The Doha-based QIA has traditionally invested in the European market with a particular focus on London, devoting its wealth to assets ranging from Barclays Plc to Total SA and commodities trader Glencore Plc. Last year, the Authority spearheaded a group of investors to buy London’s Canary Wharf financial district in a deal that valued owner Songbird Estates Plc at about $3.94 billion.

“I think it is a reflection that our economy is still growing, and despite the difficult years that the whole global economy has had, QIA has recognized that our economy has the most potential for growth”

Dana Shell Smith, U.S. Ambassador to Qatar

However, the prevailing American economy has spurred the QIA to recently establish an office in New York, a move which Ambassador Smith calls “another milestone” in the trade and investment relations between the two nations.
In a statement made by Ali Shareef Al-Emadi, Qatar’s Minister of Finance, “Qatar is to invest in U.S. tech, health care, real estate and infrastructure.” While this commitment to source new deals locally is a statement, the group is no stranger to American investment, with the fund buying a stake in movie distributor Miramax and luxury jeweler Tiffany & Co.

With that said, the most recent flagship investment, has been Qatari Diar’s (the real estate arm of the QIA) co-investment in a $1.5 billion mixed-use development in downtown Washington D.C., completed in 2014. The CityCenterDC has been one of the largest downtown developments in the U.S. capital – a pedestrian-friendly, mixed-use development that spans over 147,000 square meters and is Qatari Diar’s first significant investment in the U.S. property market.
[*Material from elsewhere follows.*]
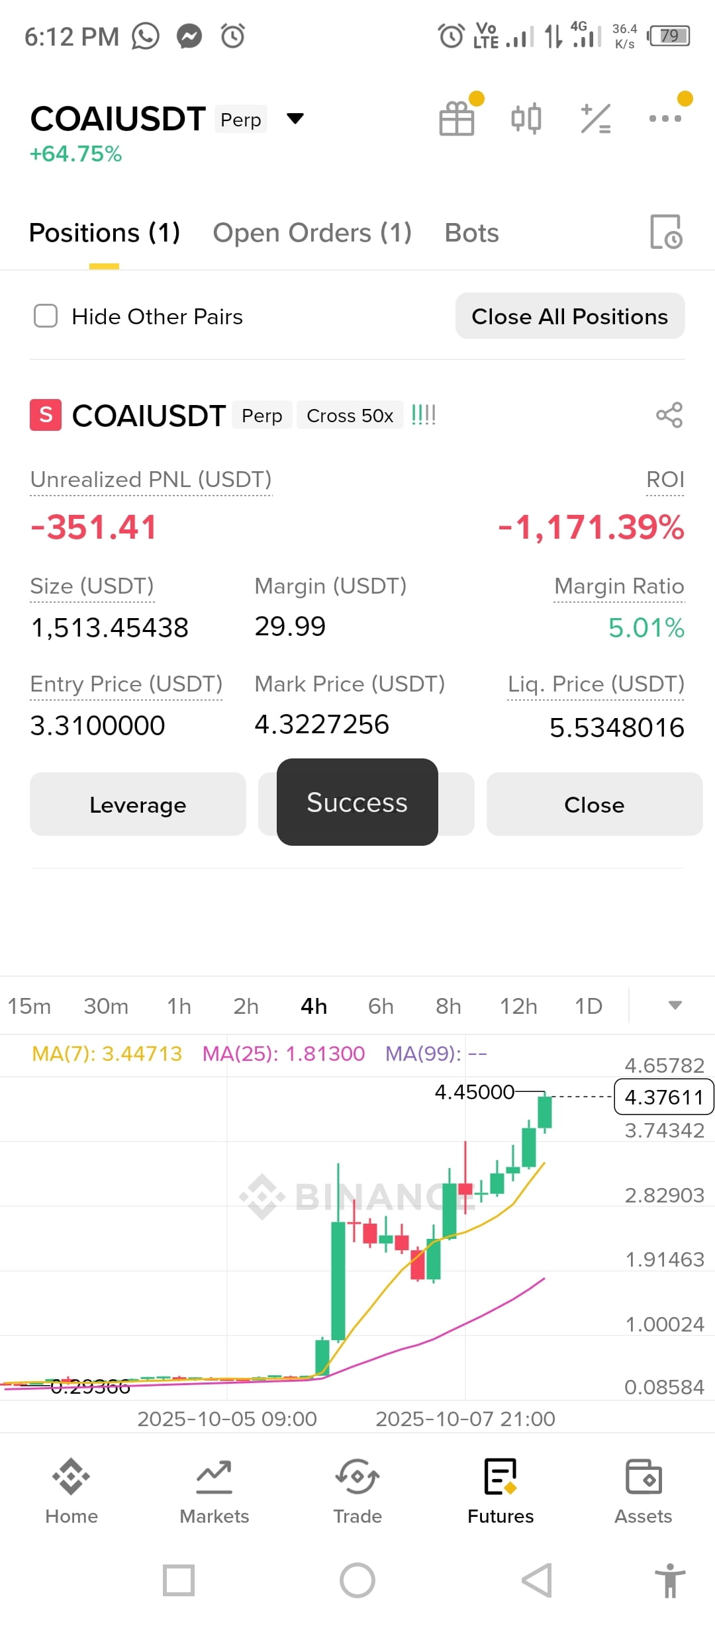This screenshot has width=715, height=1628.
Task: Open the candlestick chart icon
Action: [526, 118]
It has already realized tremendous success, having leased 100% of its office space, and sold more than 85% of its condominium residences, as well as leased more than 85% of its apartments.

The Minister of Finance, who is also the Chairman of Qatari Diar, claimed that the CityCenterDC’s success allowed the company to commence a new project, a five-star hotel in the fall of 2015.

The sovereign wealth fund’s decision to target new and existing investment partners is a sign of the gas-rich county’s investment strategy in the long term.

“I think it is a reflection that our economy is still growing, and despite the difficult years that the whole global economy has had, QIA has recognized that our economy has the most potential for growth,” concludes Ms. Smith.